[Data excerpts]
- - - -
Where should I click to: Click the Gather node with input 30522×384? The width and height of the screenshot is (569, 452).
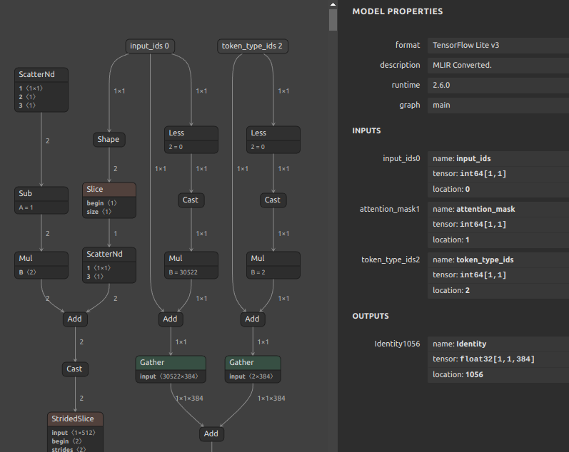pos(171,369)
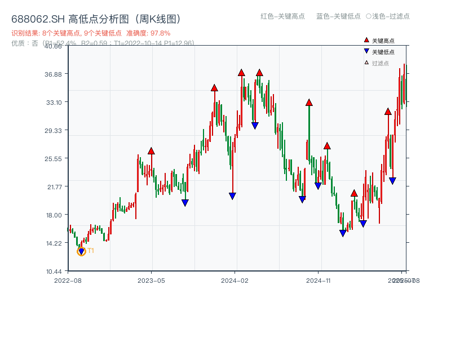Click the rightmost blue key-low triangle marker

(393, 180)
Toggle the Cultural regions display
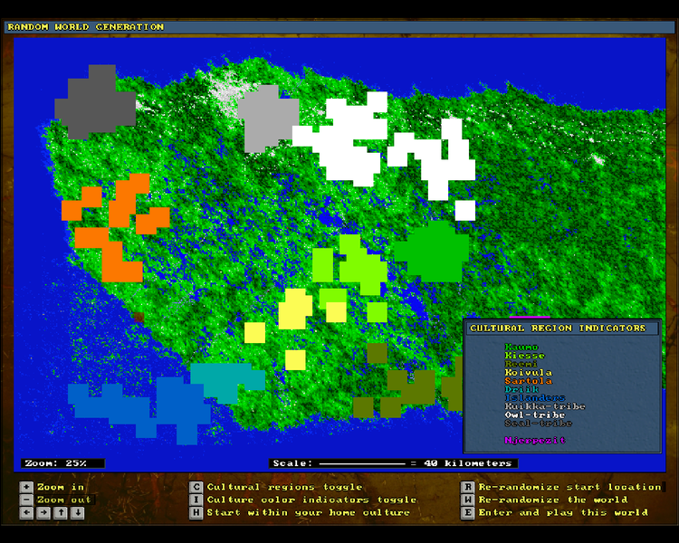 (196, 487)
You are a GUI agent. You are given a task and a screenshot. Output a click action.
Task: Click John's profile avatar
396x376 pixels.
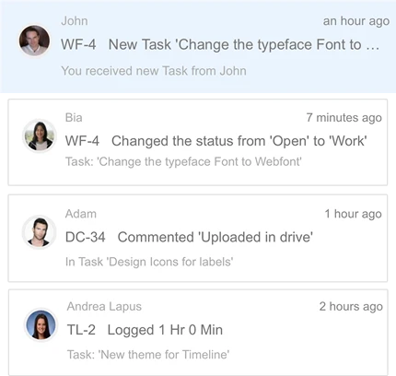(34, 41)
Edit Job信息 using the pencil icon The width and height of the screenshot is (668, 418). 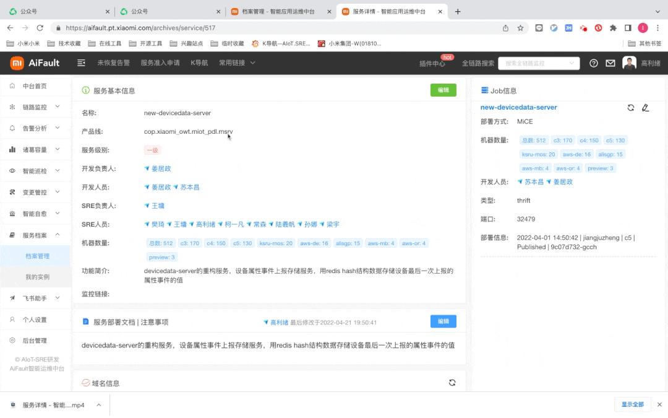coord(646,108)
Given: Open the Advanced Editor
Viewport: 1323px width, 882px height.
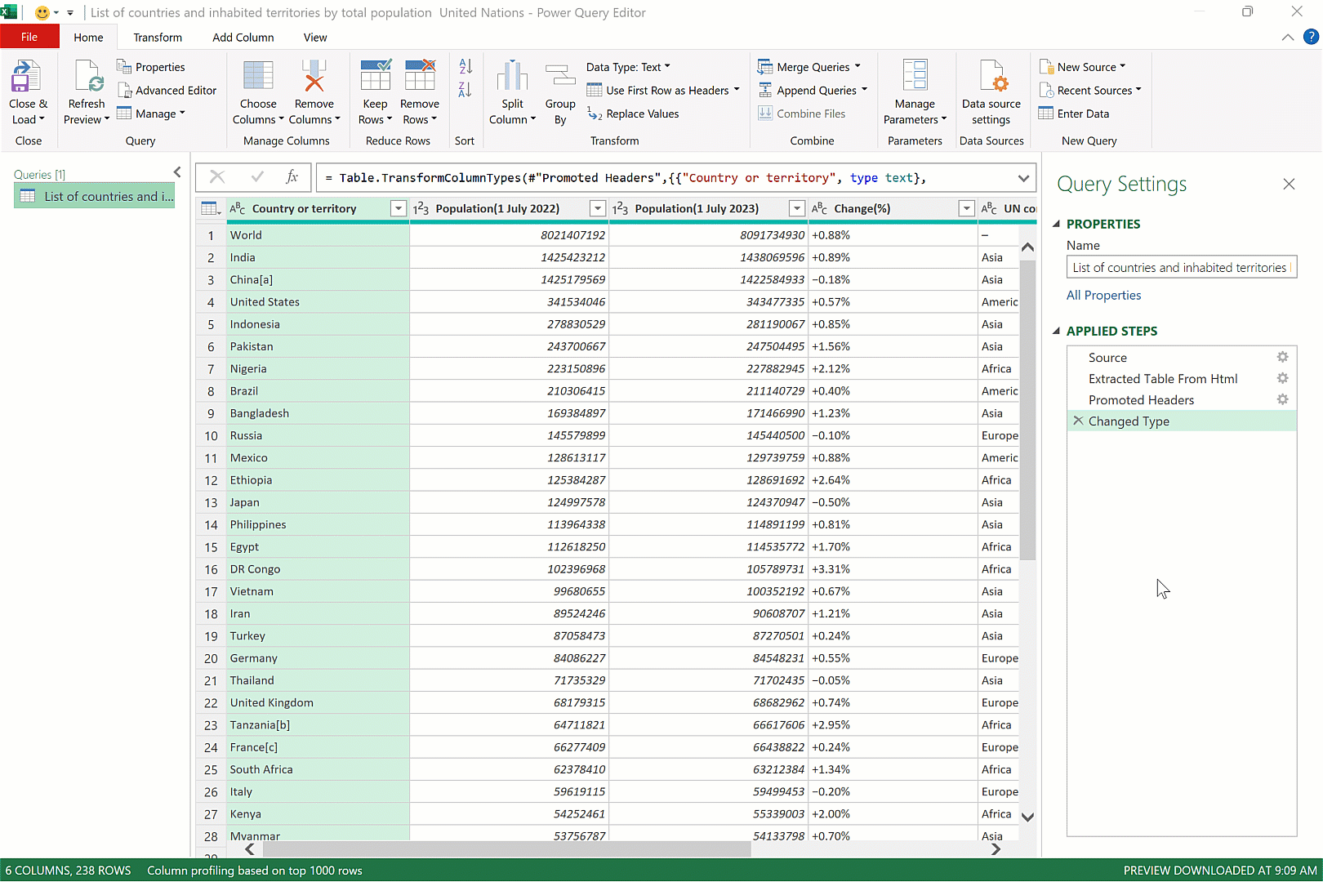Looking at the screenshot, I should tap(167, 91).
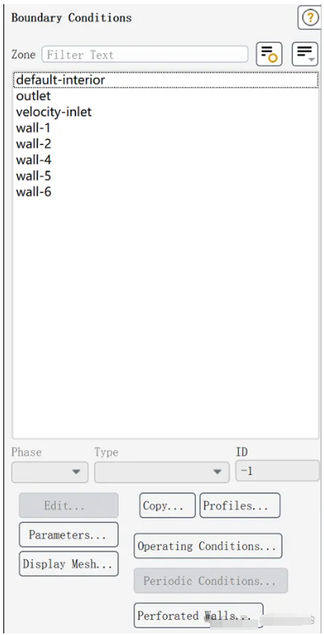Open Operating Conditions... dialog
This screenshot has width=324, height=635.
pos(208,546)
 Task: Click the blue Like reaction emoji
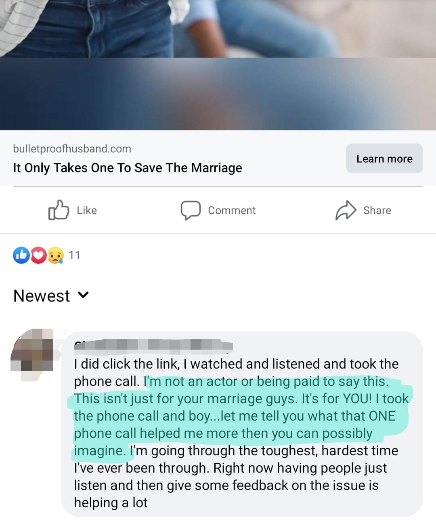(21, 255)
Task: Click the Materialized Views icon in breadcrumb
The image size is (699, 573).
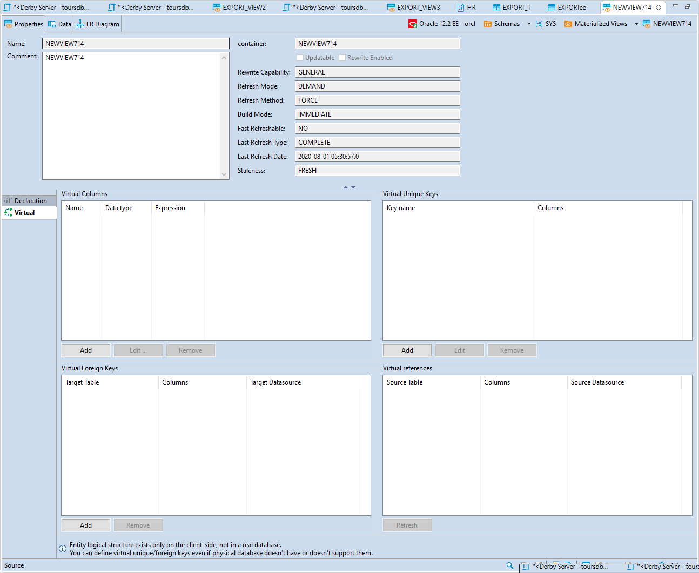Action: [x=568, y=23]
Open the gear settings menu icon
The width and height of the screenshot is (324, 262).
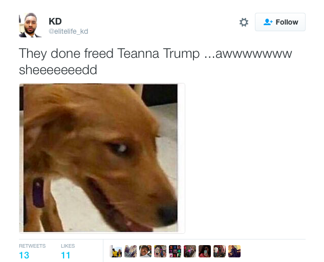[x=244, y=22]
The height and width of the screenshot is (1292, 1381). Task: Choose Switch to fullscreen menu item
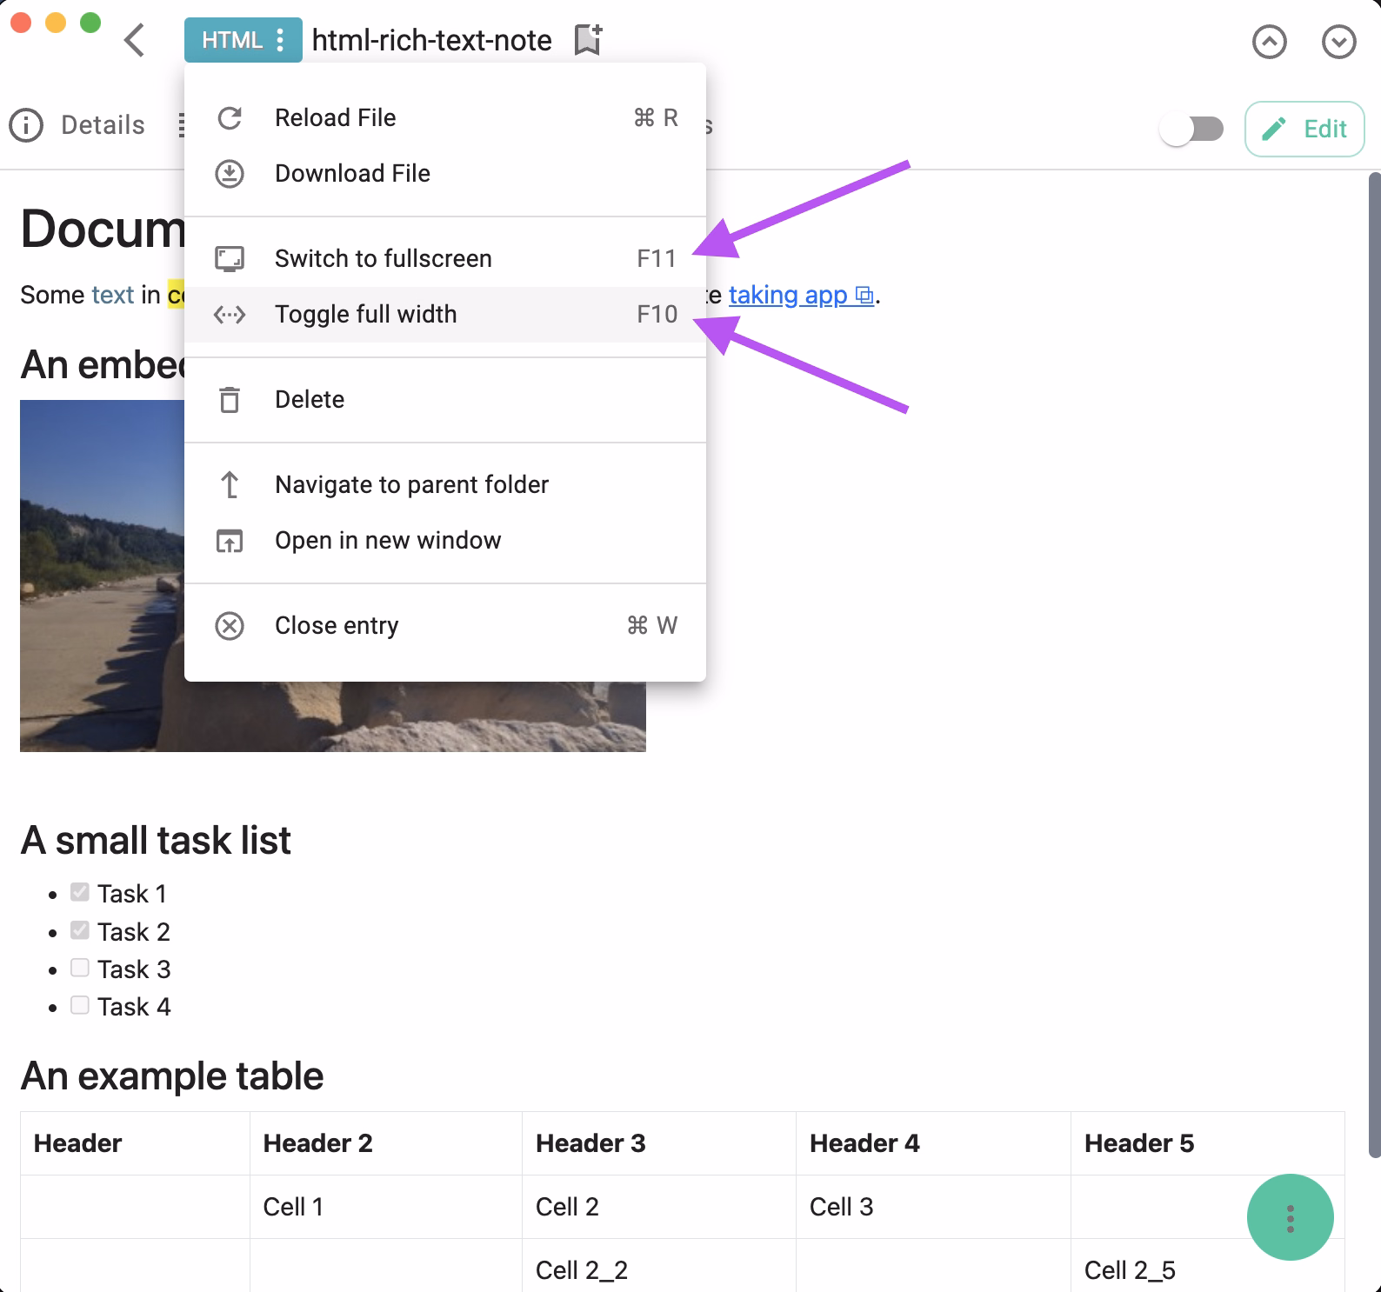(x=383, y=259)
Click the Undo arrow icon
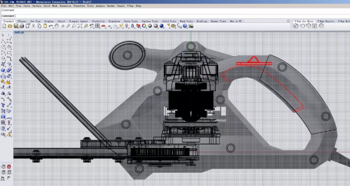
- - - -
(The problem): Leave the pictures out and restate exactly the lines from the one that has "The height and" through the final line of the entries above, both ends included.

(Solution):
The height and width of the screenshot is (1292, 1381). Task: Choose Switch to fullscreen menu item
(x=383, y=259)
Click the Undo arrow icon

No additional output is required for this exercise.